● **WHAT YOU NEED TO DO**
Check every line below for the string "computer". Copy the ones that have it.

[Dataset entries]
#####

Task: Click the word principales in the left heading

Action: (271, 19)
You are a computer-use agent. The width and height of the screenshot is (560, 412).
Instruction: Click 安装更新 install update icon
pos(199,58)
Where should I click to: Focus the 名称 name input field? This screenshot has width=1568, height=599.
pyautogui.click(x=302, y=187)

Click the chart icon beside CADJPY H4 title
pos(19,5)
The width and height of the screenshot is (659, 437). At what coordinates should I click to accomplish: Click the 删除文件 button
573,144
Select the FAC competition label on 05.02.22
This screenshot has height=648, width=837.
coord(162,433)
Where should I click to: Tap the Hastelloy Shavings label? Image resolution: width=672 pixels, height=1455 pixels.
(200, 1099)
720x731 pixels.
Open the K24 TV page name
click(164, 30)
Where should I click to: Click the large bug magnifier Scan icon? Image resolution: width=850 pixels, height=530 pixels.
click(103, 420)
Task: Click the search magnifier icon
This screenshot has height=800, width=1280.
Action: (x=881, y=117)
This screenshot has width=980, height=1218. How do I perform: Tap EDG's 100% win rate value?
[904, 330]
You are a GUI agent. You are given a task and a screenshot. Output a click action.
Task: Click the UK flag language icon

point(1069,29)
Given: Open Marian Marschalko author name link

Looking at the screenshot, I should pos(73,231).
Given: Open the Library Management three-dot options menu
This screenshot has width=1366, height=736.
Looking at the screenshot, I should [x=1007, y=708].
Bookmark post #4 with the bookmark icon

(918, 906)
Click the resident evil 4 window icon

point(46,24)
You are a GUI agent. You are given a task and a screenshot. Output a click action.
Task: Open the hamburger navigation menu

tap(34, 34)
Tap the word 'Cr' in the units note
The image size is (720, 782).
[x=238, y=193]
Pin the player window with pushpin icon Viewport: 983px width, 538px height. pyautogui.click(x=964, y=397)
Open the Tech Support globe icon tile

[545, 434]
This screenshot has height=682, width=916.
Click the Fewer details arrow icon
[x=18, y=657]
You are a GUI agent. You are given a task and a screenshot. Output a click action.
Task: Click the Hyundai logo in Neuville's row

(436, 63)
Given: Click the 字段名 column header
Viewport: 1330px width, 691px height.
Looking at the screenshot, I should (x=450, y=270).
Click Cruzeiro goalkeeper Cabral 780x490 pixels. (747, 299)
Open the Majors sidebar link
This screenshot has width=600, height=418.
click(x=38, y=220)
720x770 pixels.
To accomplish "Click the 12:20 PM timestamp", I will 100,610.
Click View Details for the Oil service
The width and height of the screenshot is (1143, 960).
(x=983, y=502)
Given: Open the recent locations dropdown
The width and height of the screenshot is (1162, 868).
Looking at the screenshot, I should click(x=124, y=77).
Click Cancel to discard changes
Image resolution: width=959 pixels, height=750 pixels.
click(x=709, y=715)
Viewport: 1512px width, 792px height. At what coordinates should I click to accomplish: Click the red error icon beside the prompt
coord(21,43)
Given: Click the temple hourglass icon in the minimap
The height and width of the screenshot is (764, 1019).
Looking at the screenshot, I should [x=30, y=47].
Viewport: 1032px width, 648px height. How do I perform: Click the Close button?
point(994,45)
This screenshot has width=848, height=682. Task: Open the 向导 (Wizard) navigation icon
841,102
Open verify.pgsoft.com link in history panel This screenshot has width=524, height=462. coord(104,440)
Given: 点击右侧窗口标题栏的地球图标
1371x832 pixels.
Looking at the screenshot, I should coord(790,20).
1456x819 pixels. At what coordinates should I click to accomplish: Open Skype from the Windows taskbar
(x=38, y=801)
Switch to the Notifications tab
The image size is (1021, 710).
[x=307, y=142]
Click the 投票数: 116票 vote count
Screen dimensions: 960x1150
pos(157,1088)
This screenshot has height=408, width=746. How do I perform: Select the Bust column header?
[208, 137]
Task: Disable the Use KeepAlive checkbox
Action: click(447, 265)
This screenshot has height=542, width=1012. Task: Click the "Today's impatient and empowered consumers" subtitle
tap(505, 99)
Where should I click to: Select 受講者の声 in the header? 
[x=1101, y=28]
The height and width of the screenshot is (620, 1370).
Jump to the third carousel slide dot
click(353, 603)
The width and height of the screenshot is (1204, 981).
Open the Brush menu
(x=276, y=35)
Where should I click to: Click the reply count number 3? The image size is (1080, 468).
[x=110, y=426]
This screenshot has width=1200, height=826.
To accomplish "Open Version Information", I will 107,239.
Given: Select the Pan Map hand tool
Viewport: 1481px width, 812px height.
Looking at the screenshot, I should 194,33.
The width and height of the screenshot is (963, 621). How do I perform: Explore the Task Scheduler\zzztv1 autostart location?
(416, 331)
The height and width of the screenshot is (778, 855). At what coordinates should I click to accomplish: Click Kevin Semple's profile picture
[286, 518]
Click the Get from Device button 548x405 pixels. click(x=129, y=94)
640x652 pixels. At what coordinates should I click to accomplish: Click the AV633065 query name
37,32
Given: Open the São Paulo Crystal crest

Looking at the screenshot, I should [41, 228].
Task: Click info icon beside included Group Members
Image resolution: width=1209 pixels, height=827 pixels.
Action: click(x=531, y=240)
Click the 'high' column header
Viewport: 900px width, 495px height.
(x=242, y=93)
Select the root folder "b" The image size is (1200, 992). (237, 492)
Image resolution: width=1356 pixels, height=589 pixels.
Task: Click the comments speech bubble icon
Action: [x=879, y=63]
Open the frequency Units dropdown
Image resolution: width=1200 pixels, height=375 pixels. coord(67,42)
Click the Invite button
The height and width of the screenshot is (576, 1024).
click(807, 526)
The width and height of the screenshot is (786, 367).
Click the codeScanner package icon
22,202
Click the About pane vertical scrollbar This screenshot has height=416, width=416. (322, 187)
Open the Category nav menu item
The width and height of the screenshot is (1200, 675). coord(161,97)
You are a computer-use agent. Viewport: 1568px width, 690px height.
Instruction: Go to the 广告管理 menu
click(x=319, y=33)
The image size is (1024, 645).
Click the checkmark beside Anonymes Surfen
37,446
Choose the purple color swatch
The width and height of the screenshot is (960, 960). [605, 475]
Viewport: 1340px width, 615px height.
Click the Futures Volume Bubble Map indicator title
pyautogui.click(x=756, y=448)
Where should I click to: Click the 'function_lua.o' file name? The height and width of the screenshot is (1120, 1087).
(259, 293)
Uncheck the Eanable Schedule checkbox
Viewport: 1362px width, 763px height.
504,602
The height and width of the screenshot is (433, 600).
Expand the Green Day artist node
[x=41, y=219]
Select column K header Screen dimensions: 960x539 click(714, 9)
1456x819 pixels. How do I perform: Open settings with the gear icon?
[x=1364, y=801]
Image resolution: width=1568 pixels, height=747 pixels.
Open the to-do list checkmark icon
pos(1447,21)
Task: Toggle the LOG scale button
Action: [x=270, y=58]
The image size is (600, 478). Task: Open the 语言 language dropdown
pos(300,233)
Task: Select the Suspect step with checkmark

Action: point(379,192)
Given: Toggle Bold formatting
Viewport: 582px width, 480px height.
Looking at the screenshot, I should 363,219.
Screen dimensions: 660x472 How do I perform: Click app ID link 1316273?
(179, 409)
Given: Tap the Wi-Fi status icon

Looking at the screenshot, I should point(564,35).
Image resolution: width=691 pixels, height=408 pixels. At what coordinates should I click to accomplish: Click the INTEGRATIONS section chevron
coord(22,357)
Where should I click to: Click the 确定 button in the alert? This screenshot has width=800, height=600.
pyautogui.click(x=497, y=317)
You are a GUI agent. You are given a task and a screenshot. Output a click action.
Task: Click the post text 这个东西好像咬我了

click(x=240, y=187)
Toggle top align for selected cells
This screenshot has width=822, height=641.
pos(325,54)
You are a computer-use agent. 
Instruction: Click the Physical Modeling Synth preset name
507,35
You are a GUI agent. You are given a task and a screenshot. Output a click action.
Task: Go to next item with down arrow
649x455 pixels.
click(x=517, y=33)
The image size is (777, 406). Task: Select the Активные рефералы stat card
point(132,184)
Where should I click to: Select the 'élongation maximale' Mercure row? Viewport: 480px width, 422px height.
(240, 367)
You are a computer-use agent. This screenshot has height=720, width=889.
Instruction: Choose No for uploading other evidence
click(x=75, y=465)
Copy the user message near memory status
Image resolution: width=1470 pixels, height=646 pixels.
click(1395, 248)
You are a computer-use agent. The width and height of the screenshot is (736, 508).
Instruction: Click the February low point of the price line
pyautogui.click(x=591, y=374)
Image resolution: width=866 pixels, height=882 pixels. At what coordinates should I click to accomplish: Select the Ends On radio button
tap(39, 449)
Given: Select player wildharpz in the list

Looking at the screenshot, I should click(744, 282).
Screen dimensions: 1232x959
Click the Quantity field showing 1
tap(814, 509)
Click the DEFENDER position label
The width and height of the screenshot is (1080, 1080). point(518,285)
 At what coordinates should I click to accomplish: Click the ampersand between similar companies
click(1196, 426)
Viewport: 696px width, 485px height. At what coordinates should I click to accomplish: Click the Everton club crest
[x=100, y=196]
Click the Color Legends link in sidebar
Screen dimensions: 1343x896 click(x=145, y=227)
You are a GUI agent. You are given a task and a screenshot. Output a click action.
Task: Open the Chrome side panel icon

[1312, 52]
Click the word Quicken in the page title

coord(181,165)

#####

● **ANSWER**
You are a computer-use agent. The width and height of the screenshot is (560, 412).
You are a computer-use agent. Viewport: 1568px width, 690px height.
You are a computer-use agent. 
You are a computer-use agent. This screenshot has height=720, width=889.
You are a computer-use agent. The width and height of the screenshot is (736, 508).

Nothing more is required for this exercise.